**Set task:**
For each statement below, answer yes or no on whether it agrees with the article on struggling television stations, and quote the words from the article that decide it. 1. Frank Kalil is described as a leading station broker. 2. Boston Ventures owns and operates stations in large markets. 3. Pecaro says industrial areas in the upper Midwest are holding up well.

**Text block:**
__________________________________________________
In Depth

Stations in the Balance

Debt-Ridden and Independent Outlets Run Most Risk

With the local advertising market in the tank, everyone knows times are tough for television stations.

The problem is that business conditions aren’t likely to get better any time soon, and that has industry executives talking about more station owners declaring bankruptcy, getting taken over by their banks or, in some cases, shutting down operations.

“There are bound to be bankruptcies in broadcasting as there are in every other industry,” said Frank Kalil of Kalil & Co., a leading station broker. “Certainly there are problems and we’re dealing with them.”

A number of stations can’t support their debt load, said Barry Baker, managing director at Boston Ventures, which owns and operates several stations in small markets.

Beyond over-leveraged operations, those in small markets without major network affiliations are at greatest risk, other broadcast executives said.

“You go much beyond the top five or six [stations in the market] and those are always very difficult,” said Tim Pecaro, founder of Bond & Pecaro, a consultancy that appraises broadcast properties. “If you don’t have one of the top four networks, or Univision or The CW, it’s a tough business. You’re dealing with fractions of the market and you’ve got to be in a pretty big market to live off the crumbs.”

Mr. Pecaro said some big markets have been hit hard as well, including previously fast-growing locations such as California, Nevada, Arizona and Florida. Industrial areas in the upper Midwest also are hurting.

“I’d hate to be running television stations in those kinds of markets today, because the floor has dropped out of advertising. Nobody knows where the bottom is,” he said.

Mr. Kalil said that in some cases, his company has been asked by owners and banks to try to sell troubled stations, but securing financing in the current economic environment is an issue.
“With the current owner being overextended, with advertising revenues tightening up, it’s a matter of how long they can hold on,” he said.

But if they can’t, what happens next? There are some opportunists sitting on cash who could make a go of it where other owners have faltered.
__________________________________________________
**Material:**
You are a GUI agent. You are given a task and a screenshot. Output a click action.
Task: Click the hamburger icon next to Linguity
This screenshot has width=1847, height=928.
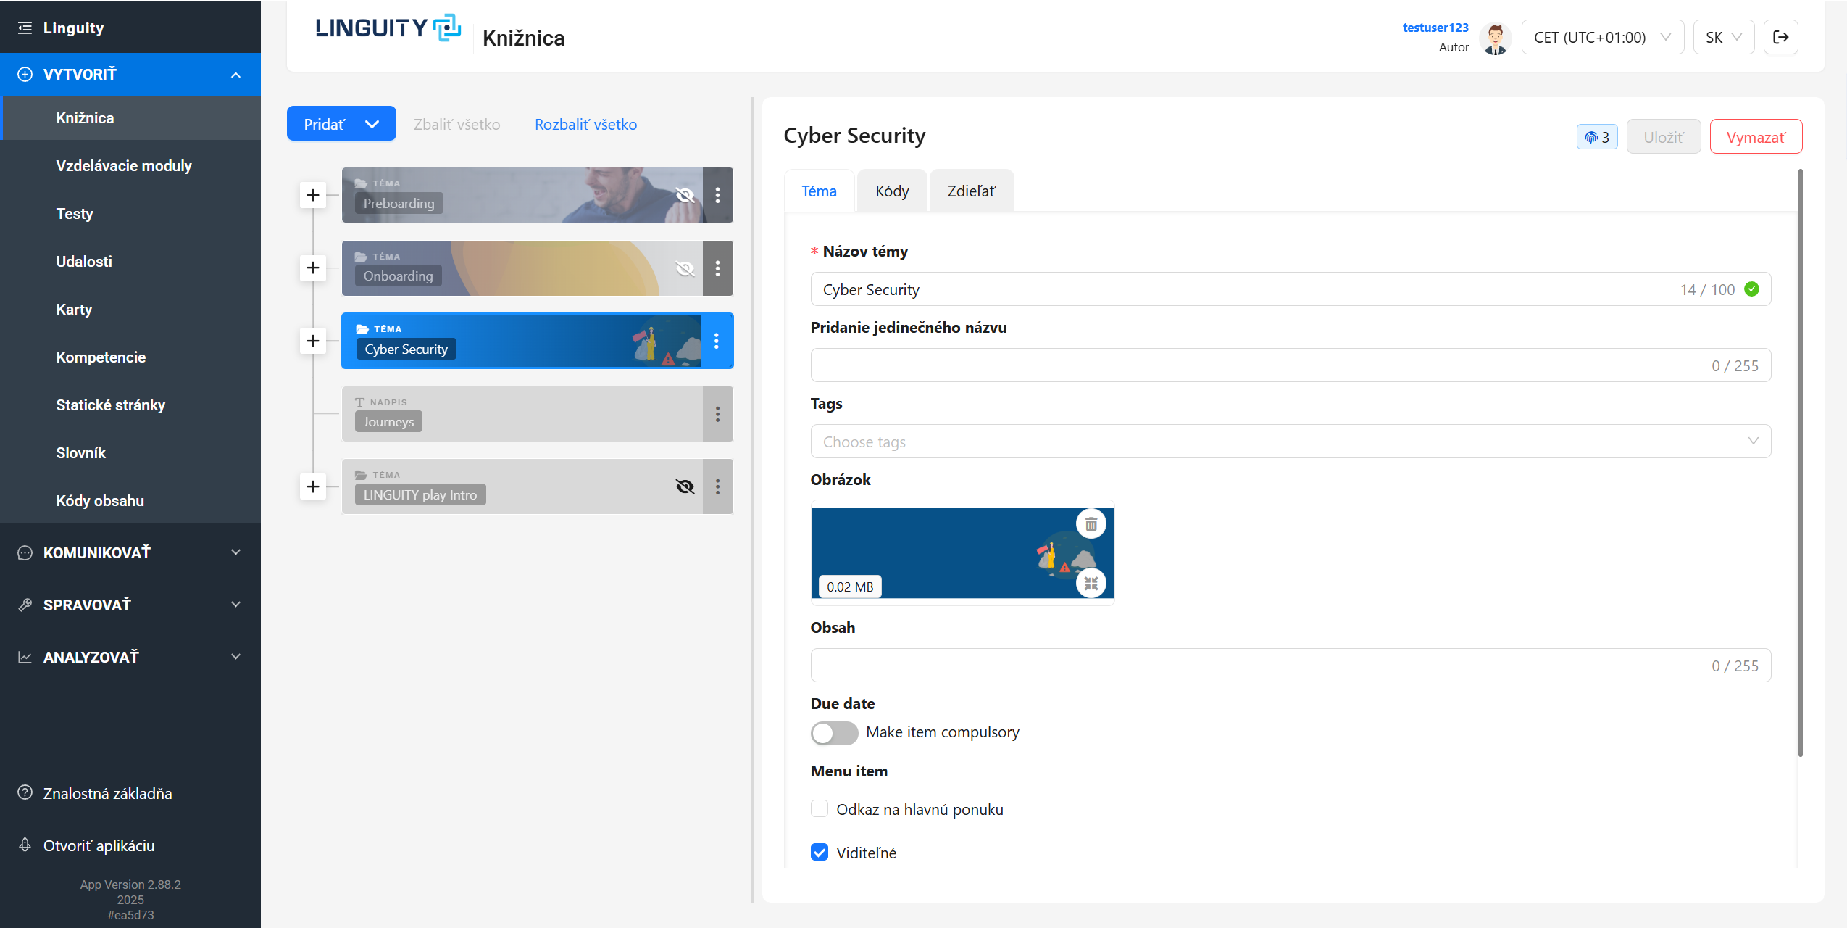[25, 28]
__________________________________________________
**Answer to the problem:**
1. Yes: "a leading station broker"
2. No: "owns and operates several stations in small markets"
3. No: "Industrial areas in the upper Midwest also are hurting."